(Records from a collection)
◇ ◇ ◇ ◇ ◇
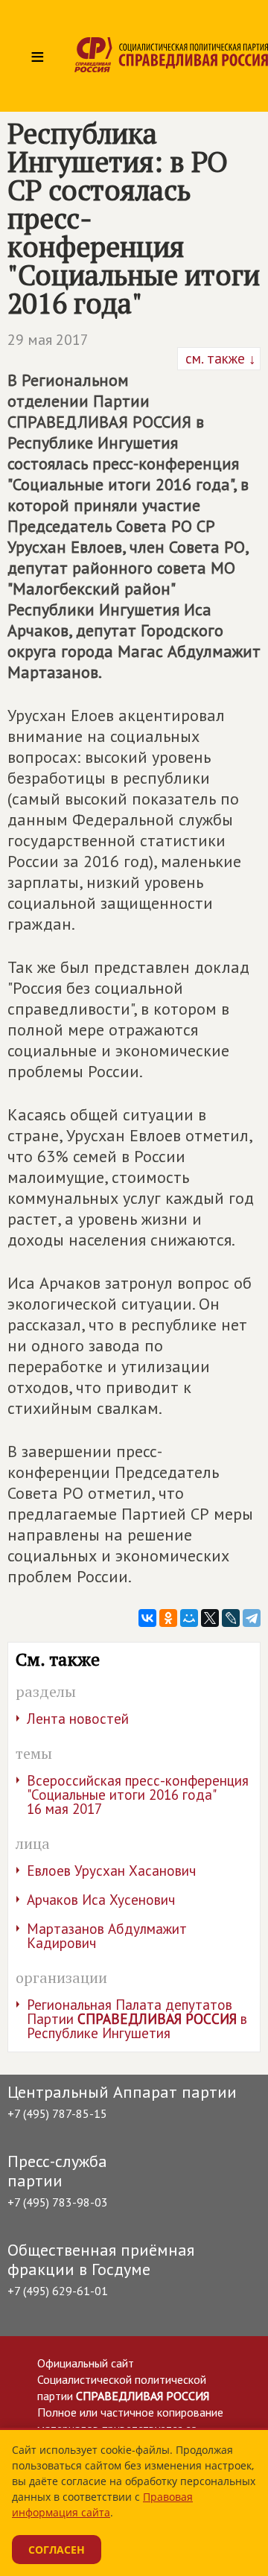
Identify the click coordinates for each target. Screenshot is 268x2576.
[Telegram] (252, 1618)
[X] (210, 1618)
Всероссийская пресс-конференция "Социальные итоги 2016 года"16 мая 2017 (138, 1794)
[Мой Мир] (189, 1618)
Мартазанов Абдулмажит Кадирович (107, 1936)
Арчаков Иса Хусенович (101, 1900)
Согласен (56, 2549)
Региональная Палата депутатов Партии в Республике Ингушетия (137, 2019)
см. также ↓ (219, 358)
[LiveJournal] (231, 1618)
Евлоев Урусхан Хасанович (111, 1870)
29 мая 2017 (48, 339)
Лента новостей (78, 1719)
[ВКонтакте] (147, 1618)
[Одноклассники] (168, 1618)
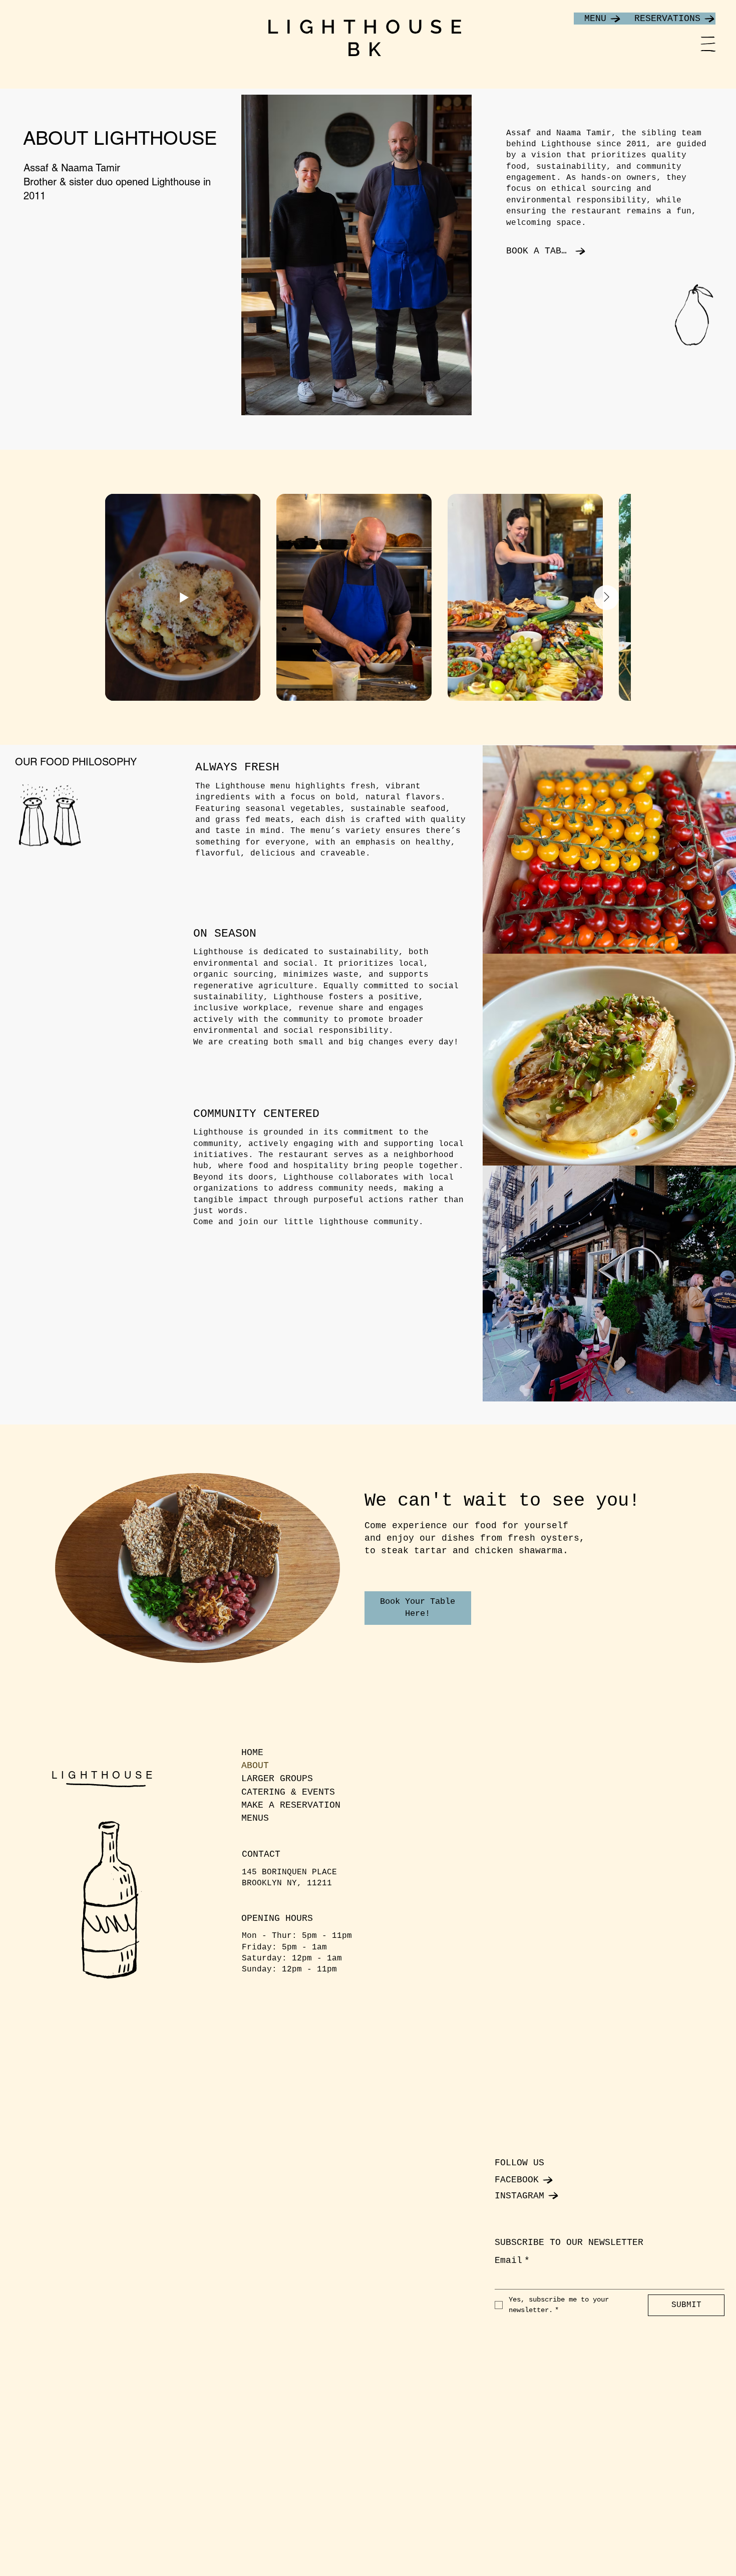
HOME (252, 1753)
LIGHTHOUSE (104, 1775)
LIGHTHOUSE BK (368, 38)
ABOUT (255, 1766)
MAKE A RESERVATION (290, 1805)
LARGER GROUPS (277, 1779)
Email (512, 2260)
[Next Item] (606, 597)
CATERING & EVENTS (288, 1792)
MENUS (255, 1818)
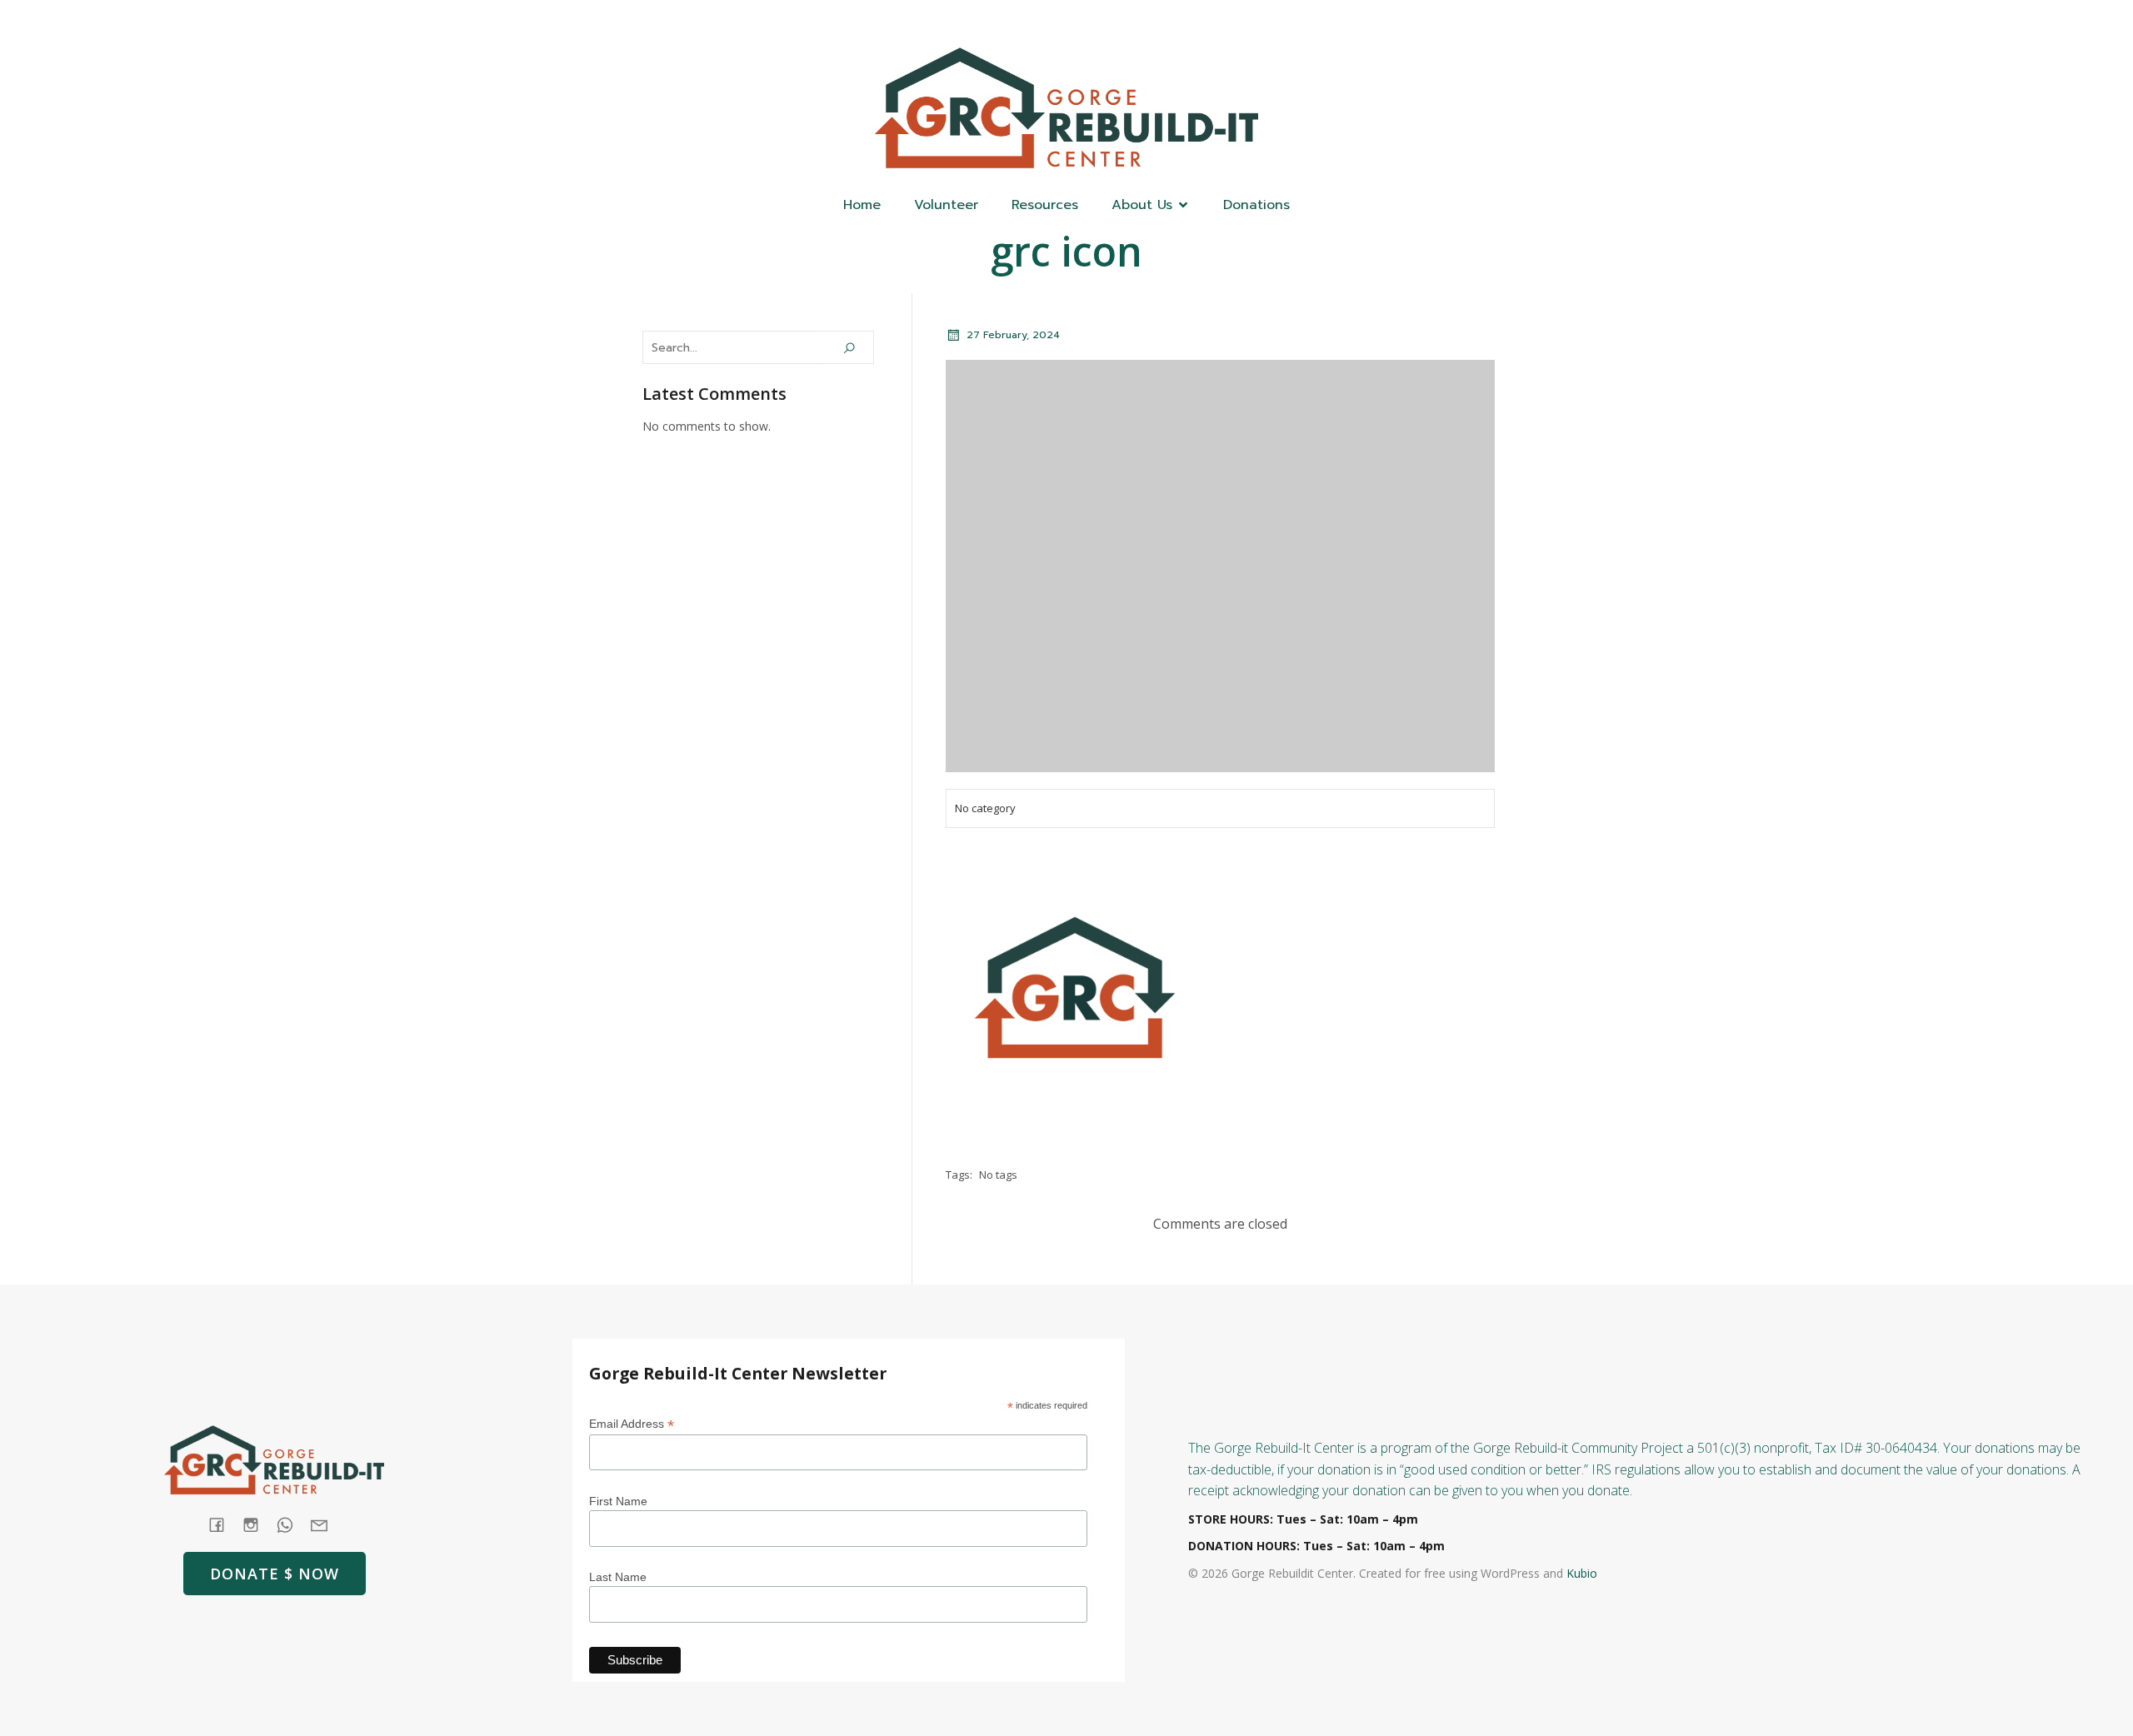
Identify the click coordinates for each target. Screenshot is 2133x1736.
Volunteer (946, 205)
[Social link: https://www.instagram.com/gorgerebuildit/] (1485, 21)
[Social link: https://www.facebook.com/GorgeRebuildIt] (1419, 21)
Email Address (631, 1424)
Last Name (618, 1577)
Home (862, 205)
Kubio (1581, 1573)
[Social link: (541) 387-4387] (1452, 21)
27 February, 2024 (1013, 334)
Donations (1256, 205)
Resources (1045, 205)
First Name (618, 1501)
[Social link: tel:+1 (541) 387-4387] (291, 1525)
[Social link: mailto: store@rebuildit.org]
◇ ◇ ◇ ◇ ◇
Exercise details -> Could you repeat all of the entries exactly, without any of the images?

Written response ->
Identify the click coordinates for each target. Screenshot is 268x2576.
[Telegram] (252, 1618)
[X] (210, 1618)
Всероссийская пресс-конференция "Социальные итоги 2016 года"16 мая 2017 (138, 1794)
[Мой Мир] (189, 1618)
Мартазанов Абдулмажит Кадирович (107, 1936)
Арчаков Иса Хусенович (101, 1900)
Согласен (56, 2549)
Региональная Палата депутатов Партии в Республике Ингушетия (137, 2019)
см. также ↓ (219, 358)
[LiveJournal] (231, 1618)
Евлоев Урусхан Хасанович (111, 1870)
29 мая 2017 (48, 339)
Лента новостей (78, 1719)
[ВКонтакте] (147, 1618)
[Одноклассники] (168, 1618)
HOME (252, 1753)
LIGHTHOUSE (104, 1775)
LIGHTHOUSE BK (368, 38)
ABOUT (255, 1766)
MAKE A RESERVATION (290, 1805)
LARGER GROUPS (277, 1779)
Email (512, 2260)
[Next Item] (606, 597)
CATERING & EVENTS (288, 1792)
MENUS (255, 1818)
Identify the click coordinates for each target. Screenshot is 2133x1736.
Volunteer (946, 205)
[Social link: https://www.instagram.com/gorgerebuildit/] (1485, 21)
[Social link: https://www.facebook.com/GorgeRebuildIt] (1419, 21)
Email Address (631, 1424)
Last Name (618, 1577)
Home (862, 205)
Kubio (1581, 1573)
[Social link: (541) 387-4387] (1452, 21)
27 February, 2024 (1013, 334)
Donations (1256, 205)
Resources (1045, 205)
First Name (618, 1501)
[Social link: tel:+1 (541) 387-4387] (291, 1525)
[Social link: mailto: store@rebuildit.org]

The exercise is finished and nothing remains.